The lines to return are those from the line holding "Task: Open document" through the last line of the entries below, both included, written exactly and without pictures.

-------- THE DATA

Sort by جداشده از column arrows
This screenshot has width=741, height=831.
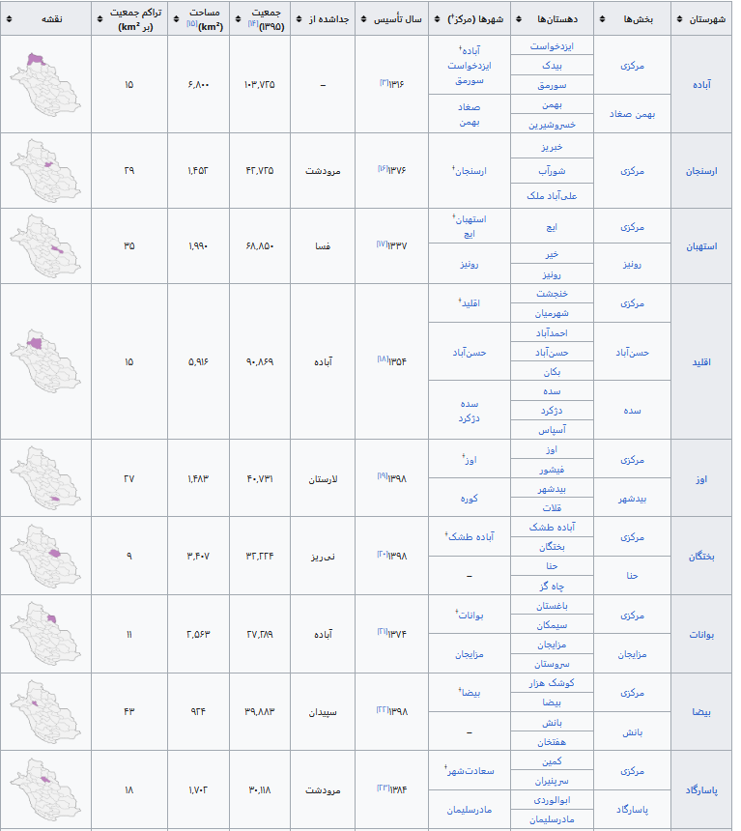pyautogui.click(x=298, y=19)
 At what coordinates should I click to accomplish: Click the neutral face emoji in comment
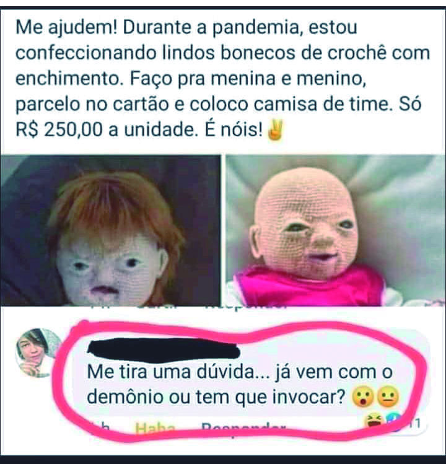tap(388, 398)
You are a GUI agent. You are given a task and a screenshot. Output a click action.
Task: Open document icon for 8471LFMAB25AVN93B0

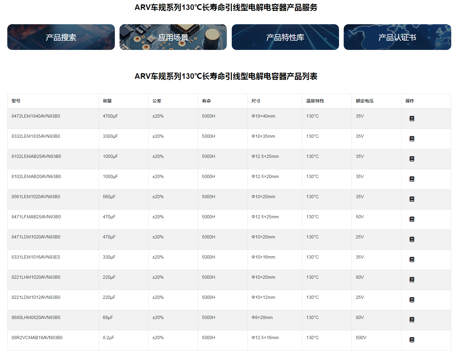[x=412, y=219]
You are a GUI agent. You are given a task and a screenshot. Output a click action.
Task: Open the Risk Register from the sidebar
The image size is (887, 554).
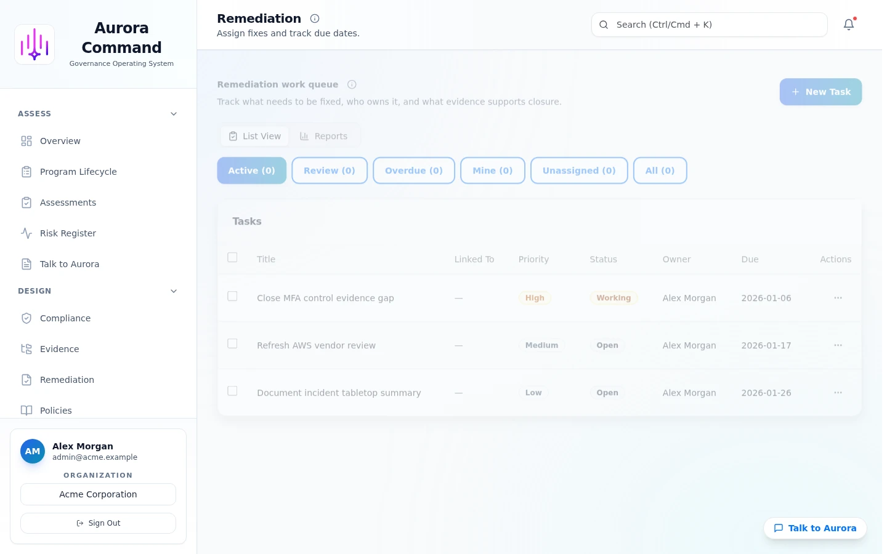[68, 233]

----------------

EXERCISE ANSWER.
Task: Open document icon for 8471LFMAB25AVN93B0

[x=412, y=219]
You are a GUI agent. You are given a task and a screenshot. Output a click action.
Task: Open the Risk Register from the sidebar
The image size is (887, 554).
[68, 233]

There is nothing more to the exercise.